Tempted to slash costs to drive sales? Here's why you shouldn't

When times are tough businesses turn to steep discounting to chase cash-strapped punters downmarket. But a low-price strategy is unlikely to deliver much, if any, benefit. Here's why.

by Alastair Dryburgh

Consider this frankly terrifying tale from a marketing exec at a major motor manufacturer. His company brought together a range of 13 competing models for comparison, all in silver, and with the badges removed. The experienced industry audience couldn't tell them apart - they couldn't even pick out their own cars.

The truth is that if you have allowed yourself to end up in an overcrowded market where you don't stand out, then all lowering prices is going to achieve is to erode your precious margins. Unless your business is organised to have lower costs than anyone else's, discounting is a losing game.

There is an alternative - successful differentiation. We can see how powerful that strategy can be by looking at what happened in the packaged goods industry at the start of the recession.

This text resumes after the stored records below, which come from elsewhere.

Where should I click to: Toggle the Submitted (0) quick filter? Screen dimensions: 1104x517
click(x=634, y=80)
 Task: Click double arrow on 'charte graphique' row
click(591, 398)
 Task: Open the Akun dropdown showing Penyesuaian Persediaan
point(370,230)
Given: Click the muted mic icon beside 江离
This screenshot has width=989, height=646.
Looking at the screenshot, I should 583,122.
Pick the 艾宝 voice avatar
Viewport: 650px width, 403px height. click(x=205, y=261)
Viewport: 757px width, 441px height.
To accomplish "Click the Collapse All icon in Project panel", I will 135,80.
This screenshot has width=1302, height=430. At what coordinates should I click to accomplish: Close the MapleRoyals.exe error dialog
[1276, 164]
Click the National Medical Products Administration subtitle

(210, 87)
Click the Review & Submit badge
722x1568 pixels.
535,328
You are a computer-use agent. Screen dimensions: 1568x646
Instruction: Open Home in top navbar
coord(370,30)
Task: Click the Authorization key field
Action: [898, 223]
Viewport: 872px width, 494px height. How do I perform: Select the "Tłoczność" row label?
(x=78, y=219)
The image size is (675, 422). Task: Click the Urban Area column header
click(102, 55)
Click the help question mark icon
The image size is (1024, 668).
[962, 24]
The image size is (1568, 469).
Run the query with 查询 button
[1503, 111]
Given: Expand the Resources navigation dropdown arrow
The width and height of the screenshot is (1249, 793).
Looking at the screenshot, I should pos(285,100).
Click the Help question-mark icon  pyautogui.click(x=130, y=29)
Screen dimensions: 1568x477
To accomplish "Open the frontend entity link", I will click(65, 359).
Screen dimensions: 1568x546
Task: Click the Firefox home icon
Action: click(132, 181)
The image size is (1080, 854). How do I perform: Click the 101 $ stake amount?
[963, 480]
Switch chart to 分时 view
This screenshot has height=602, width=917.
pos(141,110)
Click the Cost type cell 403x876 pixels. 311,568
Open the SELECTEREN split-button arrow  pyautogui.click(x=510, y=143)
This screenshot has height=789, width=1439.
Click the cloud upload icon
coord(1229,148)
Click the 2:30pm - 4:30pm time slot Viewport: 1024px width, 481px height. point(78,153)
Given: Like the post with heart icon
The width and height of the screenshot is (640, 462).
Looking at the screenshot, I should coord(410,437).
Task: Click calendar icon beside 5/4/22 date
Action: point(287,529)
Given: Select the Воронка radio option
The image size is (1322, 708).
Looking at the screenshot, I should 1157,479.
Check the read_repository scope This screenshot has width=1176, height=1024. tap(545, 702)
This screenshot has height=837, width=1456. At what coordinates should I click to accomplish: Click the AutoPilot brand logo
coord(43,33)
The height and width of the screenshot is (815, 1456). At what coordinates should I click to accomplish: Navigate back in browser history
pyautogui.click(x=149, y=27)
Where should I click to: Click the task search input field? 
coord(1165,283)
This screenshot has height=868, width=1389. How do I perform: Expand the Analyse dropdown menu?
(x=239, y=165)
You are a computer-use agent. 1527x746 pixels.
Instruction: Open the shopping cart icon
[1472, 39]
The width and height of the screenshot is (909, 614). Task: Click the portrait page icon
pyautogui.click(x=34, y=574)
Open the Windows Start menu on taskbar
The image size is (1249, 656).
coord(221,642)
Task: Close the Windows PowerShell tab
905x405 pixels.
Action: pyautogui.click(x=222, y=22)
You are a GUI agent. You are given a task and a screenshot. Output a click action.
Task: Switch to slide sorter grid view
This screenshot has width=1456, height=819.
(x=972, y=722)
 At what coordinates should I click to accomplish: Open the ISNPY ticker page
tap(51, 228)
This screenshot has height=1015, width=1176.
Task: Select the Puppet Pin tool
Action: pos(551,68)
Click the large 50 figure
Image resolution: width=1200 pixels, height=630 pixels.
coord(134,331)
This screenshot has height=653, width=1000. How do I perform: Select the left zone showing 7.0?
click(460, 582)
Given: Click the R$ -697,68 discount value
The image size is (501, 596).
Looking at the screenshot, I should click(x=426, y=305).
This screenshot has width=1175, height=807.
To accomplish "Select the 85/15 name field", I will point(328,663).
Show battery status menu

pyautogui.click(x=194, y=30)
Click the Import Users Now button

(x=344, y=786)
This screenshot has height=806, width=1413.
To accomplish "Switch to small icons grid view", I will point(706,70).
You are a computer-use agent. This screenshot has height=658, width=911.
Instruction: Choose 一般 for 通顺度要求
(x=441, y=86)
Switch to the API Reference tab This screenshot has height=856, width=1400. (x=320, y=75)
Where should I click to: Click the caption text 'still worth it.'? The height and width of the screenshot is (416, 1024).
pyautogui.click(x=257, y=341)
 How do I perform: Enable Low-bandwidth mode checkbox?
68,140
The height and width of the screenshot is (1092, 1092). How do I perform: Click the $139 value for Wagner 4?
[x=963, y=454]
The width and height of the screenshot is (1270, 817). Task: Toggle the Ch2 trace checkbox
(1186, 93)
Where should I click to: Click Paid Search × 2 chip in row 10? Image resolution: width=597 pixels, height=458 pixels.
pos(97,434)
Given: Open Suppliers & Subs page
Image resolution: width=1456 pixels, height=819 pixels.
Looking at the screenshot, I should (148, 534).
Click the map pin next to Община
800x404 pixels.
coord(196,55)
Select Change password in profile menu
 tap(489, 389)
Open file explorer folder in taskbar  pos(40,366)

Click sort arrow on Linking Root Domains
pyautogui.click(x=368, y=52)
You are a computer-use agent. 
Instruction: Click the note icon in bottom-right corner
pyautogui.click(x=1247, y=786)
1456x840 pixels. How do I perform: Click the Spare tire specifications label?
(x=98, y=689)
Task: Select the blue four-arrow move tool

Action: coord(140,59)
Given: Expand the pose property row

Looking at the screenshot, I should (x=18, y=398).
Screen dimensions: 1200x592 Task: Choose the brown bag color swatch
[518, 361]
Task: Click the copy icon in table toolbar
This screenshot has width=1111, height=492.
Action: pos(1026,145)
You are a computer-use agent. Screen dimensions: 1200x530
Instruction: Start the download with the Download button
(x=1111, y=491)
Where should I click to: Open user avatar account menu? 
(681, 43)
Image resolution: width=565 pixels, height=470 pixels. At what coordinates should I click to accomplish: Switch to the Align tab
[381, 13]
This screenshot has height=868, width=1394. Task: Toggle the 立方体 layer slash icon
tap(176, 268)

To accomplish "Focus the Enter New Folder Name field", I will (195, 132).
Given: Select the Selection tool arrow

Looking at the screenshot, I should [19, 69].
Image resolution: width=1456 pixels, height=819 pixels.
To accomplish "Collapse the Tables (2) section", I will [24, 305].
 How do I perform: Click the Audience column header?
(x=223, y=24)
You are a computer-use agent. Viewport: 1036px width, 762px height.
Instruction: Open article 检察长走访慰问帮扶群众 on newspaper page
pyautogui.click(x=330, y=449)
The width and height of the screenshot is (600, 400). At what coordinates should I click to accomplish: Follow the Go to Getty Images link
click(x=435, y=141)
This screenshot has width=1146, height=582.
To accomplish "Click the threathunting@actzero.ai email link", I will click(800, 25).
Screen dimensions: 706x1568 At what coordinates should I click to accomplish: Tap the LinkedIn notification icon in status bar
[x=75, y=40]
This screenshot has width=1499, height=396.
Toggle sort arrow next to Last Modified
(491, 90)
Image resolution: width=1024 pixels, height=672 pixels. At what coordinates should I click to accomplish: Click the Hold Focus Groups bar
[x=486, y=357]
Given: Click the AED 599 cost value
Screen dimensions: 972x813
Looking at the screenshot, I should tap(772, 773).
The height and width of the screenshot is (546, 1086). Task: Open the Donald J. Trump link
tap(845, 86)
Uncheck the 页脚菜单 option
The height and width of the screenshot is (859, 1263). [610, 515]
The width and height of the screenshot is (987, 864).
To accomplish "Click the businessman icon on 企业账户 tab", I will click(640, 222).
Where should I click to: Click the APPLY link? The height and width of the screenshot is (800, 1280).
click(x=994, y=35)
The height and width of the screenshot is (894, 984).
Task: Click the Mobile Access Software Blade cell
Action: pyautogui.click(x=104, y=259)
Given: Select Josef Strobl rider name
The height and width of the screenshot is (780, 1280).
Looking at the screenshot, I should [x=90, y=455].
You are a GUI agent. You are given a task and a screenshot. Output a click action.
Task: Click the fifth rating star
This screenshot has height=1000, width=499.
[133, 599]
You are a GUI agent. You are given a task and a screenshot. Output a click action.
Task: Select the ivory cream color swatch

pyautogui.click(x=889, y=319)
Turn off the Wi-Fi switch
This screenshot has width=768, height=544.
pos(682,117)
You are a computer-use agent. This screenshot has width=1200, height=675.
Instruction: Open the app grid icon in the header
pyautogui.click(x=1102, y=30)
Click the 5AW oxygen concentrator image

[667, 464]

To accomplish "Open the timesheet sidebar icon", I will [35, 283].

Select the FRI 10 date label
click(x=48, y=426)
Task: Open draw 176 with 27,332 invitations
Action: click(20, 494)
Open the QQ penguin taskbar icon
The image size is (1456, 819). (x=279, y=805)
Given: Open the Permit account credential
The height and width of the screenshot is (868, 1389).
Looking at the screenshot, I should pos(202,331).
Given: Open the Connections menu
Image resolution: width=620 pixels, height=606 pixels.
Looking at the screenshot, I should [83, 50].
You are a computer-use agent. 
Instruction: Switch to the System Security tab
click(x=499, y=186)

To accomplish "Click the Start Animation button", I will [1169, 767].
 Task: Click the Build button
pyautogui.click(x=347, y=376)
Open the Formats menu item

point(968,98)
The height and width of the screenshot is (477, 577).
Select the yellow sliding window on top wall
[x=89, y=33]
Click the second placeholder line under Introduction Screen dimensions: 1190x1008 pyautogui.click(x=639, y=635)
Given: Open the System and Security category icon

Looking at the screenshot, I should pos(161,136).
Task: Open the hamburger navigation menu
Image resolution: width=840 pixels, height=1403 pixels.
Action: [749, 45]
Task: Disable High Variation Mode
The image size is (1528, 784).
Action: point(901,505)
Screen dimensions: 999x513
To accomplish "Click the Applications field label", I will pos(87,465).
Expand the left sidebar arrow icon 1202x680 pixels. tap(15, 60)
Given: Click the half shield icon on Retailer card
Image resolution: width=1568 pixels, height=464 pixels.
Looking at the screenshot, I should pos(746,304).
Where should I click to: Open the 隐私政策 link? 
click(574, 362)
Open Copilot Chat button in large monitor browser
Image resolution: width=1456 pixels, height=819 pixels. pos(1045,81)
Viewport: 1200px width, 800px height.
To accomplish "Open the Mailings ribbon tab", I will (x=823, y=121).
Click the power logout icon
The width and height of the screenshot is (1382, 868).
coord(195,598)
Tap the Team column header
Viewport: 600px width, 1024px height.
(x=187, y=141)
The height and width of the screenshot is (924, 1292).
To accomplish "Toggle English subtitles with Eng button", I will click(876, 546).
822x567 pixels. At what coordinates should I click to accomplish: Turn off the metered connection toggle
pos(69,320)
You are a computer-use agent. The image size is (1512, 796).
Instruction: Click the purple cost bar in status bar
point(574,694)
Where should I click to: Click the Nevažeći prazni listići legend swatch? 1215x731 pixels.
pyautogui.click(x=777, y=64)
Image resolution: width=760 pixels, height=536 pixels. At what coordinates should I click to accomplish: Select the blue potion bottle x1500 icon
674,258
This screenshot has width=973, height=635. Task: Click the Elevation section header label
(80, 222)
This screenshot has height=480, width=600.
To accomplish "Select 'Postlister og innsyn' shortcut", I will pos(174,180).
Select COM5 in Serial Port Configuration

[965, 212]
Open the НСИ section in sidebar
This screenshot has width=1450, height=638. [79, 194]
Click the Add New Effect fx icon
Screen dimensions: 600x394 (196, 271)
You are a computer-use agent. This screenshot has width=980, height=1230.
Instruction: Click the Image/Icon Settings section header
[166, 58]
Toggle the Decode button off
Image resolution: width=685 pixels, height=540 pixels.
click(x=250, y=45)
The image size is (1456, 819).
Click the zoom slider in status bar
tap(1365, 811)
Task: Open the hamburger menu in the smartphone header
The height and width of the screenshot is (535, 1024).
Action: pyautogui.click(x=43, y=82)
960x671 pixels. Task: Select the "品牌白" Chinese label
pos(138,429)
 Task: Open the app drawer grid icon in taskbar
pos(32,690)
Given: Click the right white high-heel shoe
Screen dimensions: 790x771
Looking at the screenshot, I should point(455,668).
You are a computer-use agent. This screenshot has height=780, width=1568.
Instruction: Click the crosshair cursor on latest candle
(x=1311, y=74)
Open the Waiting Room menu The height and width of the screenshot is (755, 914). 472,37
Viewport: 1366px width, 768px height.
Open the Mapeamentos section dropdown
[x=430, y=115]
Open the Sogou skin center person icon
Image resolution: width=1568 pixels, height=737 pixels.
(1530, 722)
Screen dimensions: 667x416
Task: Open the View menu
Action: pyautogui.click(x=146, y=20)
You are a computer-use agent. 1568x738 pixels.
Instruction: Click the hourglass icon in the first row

Unilever and Procter & Gamble both saw their profits fall substantially (18% and 17% in one quarter), while Reckitt Benckiser's rose by 14%. The difference was that the first two launched 'value' versions of products, while Reckitt moved in the opposite direction, launching premium versions costing, in some cases, twice as much as the 'bargain' equivalents. Reckitt proved, in its CEO's words, that 'in a downturn, people don't walk away from better products'.